Future research should address the interaction between spectral composition and light intensity, especially under dynamic greenhouse conditions where natural light fluctuates. Incorporating time-resolved measurements (e.g., diel photosynthetic responses and carbohydrate dynamics) would help to better characterize relationships between photosynthetic performance, biomass accumulation, and storage organ development under different spectra. Because gas exchange measurements were conducted under ambient treatment-specific light environments rather than standardized chamber irradiance conditions, the observed Pn responses reflect both physiological acclimation and instantaneous spectral/light effects during measurement. In addition, integrating molecular approaches, including analysis of phytochrome-mediated signaling pathways, sugar sensing, and hormone regulation (e.g., auxin and gibberellins), would provide stronger mechanistic insight into how light quality may regulate biomass distribution patterns and tuber development. Combining these approaches with integrative analyses and modeling frameworks could further strengthen the interpretation of source–sink relationships under varying light environments.

Finally, evaluating multiple cultivars and tailoring spectral strategies to specific developmental stages (e.g., vegetative growth vs. tuber initiation and bulking) could further optimize aeroponic mini-tuber production systems. Such approaches would support the development of precision lighting strategies that maximize both resource-use efficiency and yield under controlled environment agriculture, in line with the need for climate-adaptive greenhouse management.

The consistency of the observed responses across one-way ANOVA and supplementary factorial, Dunnett’s, and t-test analyses further supports the robustness of the observed treatment effects, particularly regarding spectral base and far-red inclusion.

5. Conclusions

Light spectral composition strongly influenced photosynthetic performance, biomass distribution patterns, and mini-tuber production in aeroponic potato. In addition, increasing light intensity through supplemental lighting significantly enhanced photosynthetic performance, plant growth, and yield under low-light conditions. White light (100W) and balanced red–blue spectra (75R:25B and 50R:50B) enhanced photosynthetic performance, plant growth, and yield, whereas far-red (FR)-containing treatments were associated with reduced photosynthetic performance and biomass accumulation despite promoting elongation growth.

White and balanced red–blue spectra were associated with higher photosynthetic performance, biomass accumulation, and mini-tuber yield, whereas FR-containing spectra promoted elongation and reduced yield under the tested conditions.
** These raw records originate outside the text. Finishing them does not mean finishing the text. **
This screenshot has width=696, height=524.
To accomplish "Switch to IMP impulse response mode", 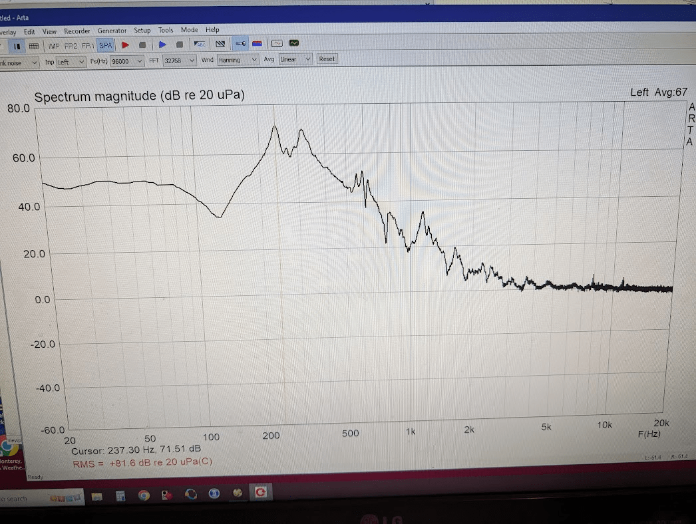I will pos(54,46).
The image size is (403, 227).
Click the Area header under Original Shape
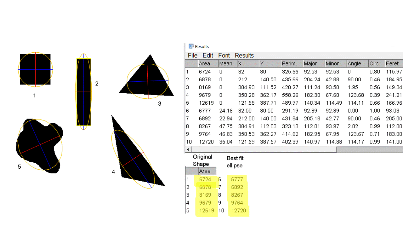(x=205, y=171)
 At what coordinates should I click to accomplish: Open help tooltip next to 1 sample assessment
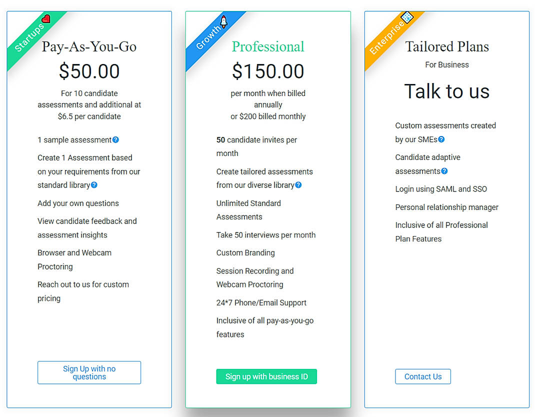[x=116, y=140]
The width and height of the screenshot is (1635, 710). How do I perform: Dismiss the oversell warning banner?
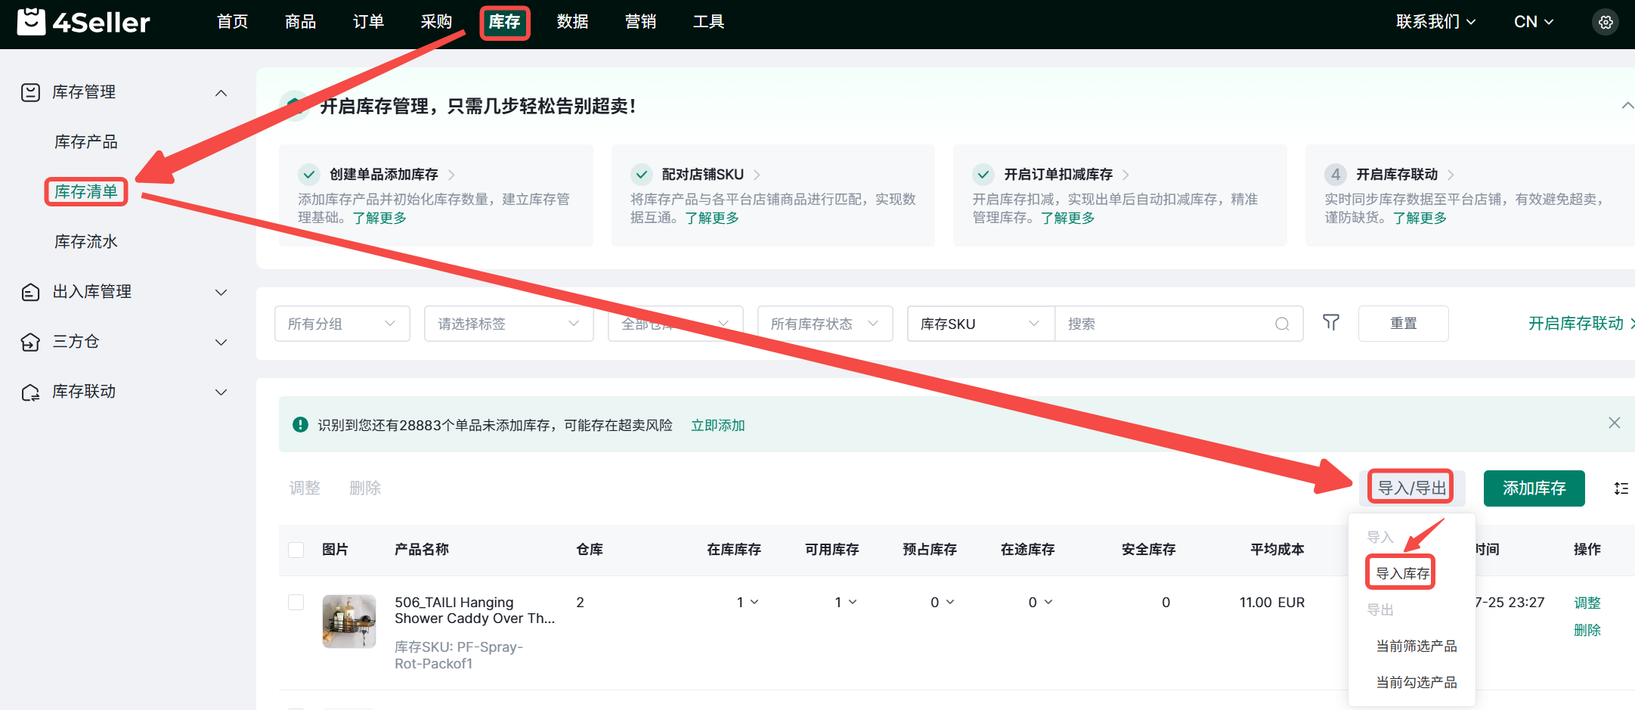(x=1614, y=423)
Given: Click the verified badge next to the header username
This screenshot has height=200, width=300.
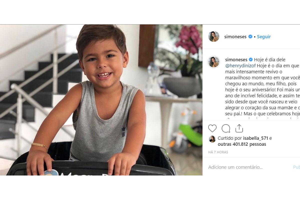Looking at the screenshot, I should 250,37.
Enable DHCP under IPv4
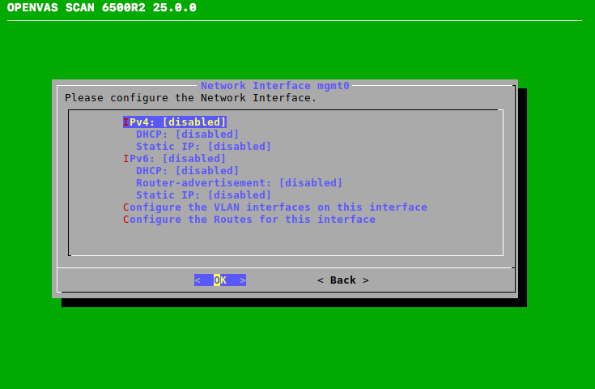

Overall, these results suggest that optimizing light spectra to maximize photosynthetic performance is important for improving aeroponic mini-tuber production, while ensuring sufficient light availability to sustain biomass accumulation and yield, with white and balanced red–blue light providing the most effective strategy under the tested conditions. These conclusions apply specifically to S. tuberosum L. cv. Agria grown under the low-light greenhouse and aeroponic conditions was evaluated in the present study.